6. SERVICES NOT EXCLUSIVE. The services furnished by each Sub-Adviser
hereunder are not to be deemed exclusive and such Sub-Adviser shall be free
to furnish similar services to others so long as its services under this
Contract are not impaired thereby. Nothing in this Contract shall limit or
restrict the right of any director, officer or employee of a Sub-Adviser,
who may also be a Trustee, officer or employee of the Fund, to engage in any
other business or to devote his or her time and attention in part to the
management or other aspects of any other business, whether of a similar
nature or a dissimilar nature.
7. USE OF SUBSIDIARIES AND AFFILIATES. Each Sub-Adviser may perform any
or all of the services contemplated hereunder, including but not limited to
providing investment advice to the Fund pursuant to paragraph 2(a) above and
placing orders for the purchase and sale of portfolio securities or other
investments for the Fund pursuant to paragraph 2(b) above, directly or
through such of its subsidiaries or other affiliates, including each of the
other Sub-Advisers, as such Sub-Adviser shall determine; provided, however,
that performance of such services
through such subsidiaries or other affiliates shall have been approved, when
required by the 1940 Act, by (i) a vote of a majority of the independent
Trustees who are not parties to this Contract or "interested persons" (as
defined in the 0000 Xxx) of a party to this Contract, other than as Board
members ("Independent Trustees"), cast in person at a meeting called for the
purpose of voting on such approval, and/or (ii) a vote of a majority of that
Fund's outstanding voting securities.
8. COMPENSATION.
(a) The only fees payable to the Sub-Advisers under this Contract are for
providing discretionary investment management services pursuant to
paragraph 2(c) above.
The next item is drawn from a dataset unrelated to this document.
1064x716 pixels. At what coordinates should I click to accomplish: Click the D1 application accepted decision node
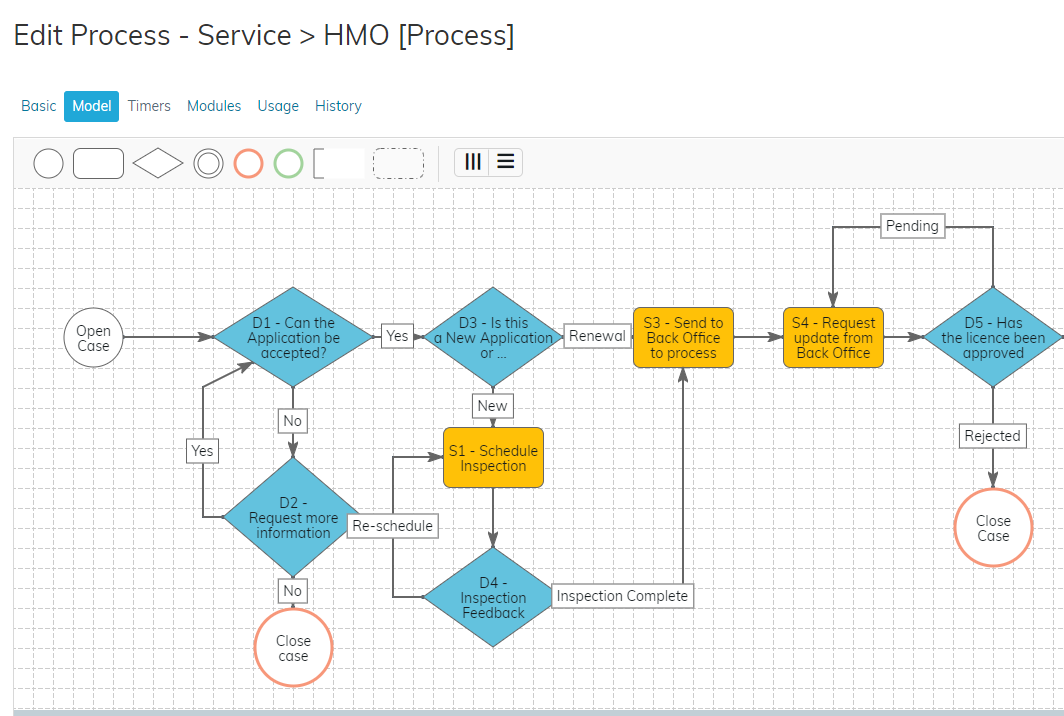coord(293,338)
For such services, the Adviser will pay each
Sub-Adviser a fee, computed daily and paid monthly, equal to (i) 40% of the
monthly compensation that the Adviser receives from the Fund pursuant to its
advisory agreement with the Fund, multiplied by (ii) the fraction equal to
the net assets of the Fund as to which the Sub-Adviser shall have provided
discretionary investment management services pursuant to paragraph 2(c)
above for that month divided by the net assets of the Fund for that month.
This fee shall be payable on or before the last business day of the next
succeeding calendar month. This fee shall be reduced to reflect contractual
or voluntary fee waivers or expense limitations by the Adviser, if any, in
effect from time to time as set forth in paragraph 9 below. In no event
shall the aggregate monthly fees paid to the Sub-Advisers under this
Contract exceed 40% of the monthly compensation that the Adviser receives
from the Fund pursuant to its advisory agreement with the Fund, as reduced
to reflect contractual or voluntary fee waivers or expense limitations by
the Adviser, if any.
(b) If this Contract becomes effective or terminates before the end of
any month, the fees for the period from the effective date to the end of the
month or from the beginning of such month to the date of termination, as the
case may be, shall be prorated according to the proportion which such period
bears to the full month in which such effectiveness or termination occurs.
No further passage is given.